* WHAT THE EXERCISE ASKS *
Look through the entries below and extract exactly the lines from the one containing "めん類(麺のみ) (30, 2428)" through the one containing "ワンプレート (28, 2522)", ends included.

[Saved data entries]
/---
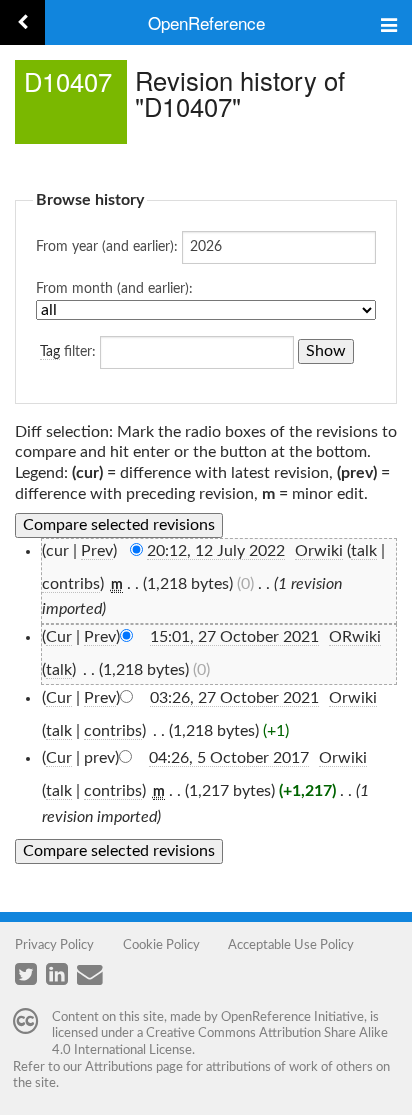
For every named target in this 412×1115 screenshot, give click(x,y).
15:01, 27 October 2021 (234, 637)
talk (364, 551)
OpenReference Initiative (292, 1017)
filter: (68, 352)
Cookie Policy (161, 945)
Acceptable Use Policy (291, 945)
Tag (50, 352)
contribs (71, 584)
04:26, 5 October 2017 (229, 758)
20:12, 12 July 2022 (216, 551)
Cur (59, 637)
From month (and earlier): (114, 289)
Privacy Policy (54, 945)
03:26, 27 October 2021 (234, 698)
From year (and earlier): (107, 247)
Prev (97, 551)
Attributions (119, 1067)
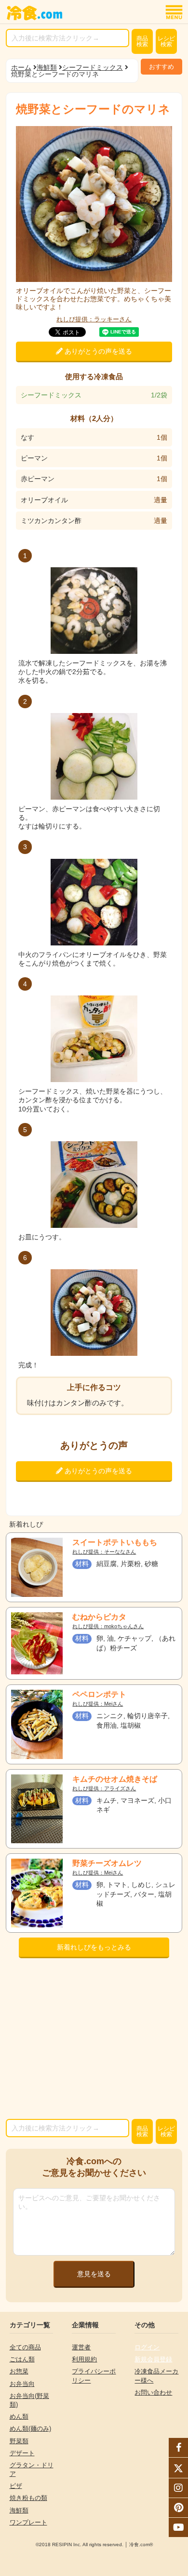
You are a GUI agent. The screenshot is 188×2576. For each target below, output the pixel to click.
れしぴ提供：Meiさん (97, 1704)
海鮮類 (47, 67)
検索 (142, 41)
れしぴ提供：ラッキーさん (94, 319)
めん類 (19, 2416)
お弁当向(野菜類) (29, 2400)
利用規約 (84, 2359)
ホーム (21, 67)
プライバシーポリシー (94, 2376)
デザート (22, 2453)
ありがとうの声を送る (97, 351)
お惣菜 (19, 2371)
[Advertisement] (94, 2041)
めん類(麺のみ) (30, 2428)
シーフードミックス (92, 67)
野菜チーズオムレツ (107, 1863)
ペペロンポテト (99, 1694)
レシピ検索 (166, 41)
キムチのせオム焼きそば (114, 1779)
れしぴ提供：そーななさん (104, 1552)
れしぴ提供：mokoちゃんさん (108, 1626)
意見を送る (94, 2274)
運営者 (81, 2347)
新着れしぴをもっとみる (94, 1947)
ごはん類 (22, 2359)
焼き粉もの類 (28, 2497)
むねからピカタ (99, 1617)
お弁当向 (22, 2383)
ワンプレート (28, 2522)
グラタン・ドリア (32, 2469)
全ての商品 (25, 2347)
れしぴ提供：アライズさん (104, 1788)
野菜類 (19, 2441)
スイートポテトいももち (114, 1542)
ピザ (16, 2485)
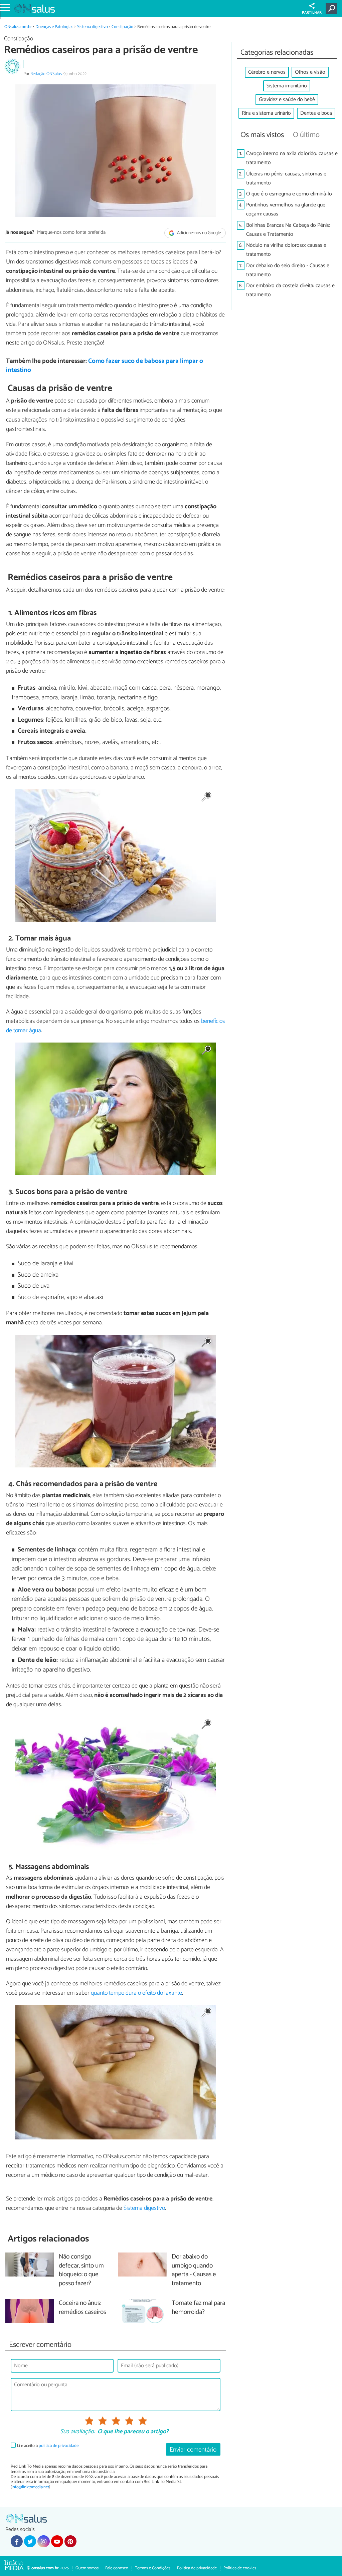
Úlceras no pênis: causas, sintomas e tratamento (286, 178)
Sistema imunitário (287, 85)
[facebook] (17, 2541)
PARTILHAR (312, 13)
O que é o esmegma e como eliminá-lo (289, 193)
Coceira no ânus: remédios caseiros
\---
* WRITTEN SOLUTION *
めん類(麺のみ) (30, 2428)
シーフードミックス (92, 67)
野菜チーズオムレツ (107, 1863)
ペペロンポテト (99, 1694)
レシピ検索 (166, 41)
キムチのせオム焼きそば (114, 1779)
れしぴ提供：そーななさん (104, 1552)
れしぴ提供：mokoちゃんさん (108, 1626)
意見を送る (94, 2274)
運営者 (81, 2347)
新着れしぴをもっとみる (94, 1947)
ごはん類 (22, 2359)
焼き粉もの類 (28, 2497)
むねからピカタ (99, 1617)
お弁当向 (22, 2383)
ワンプレート (28, 2522)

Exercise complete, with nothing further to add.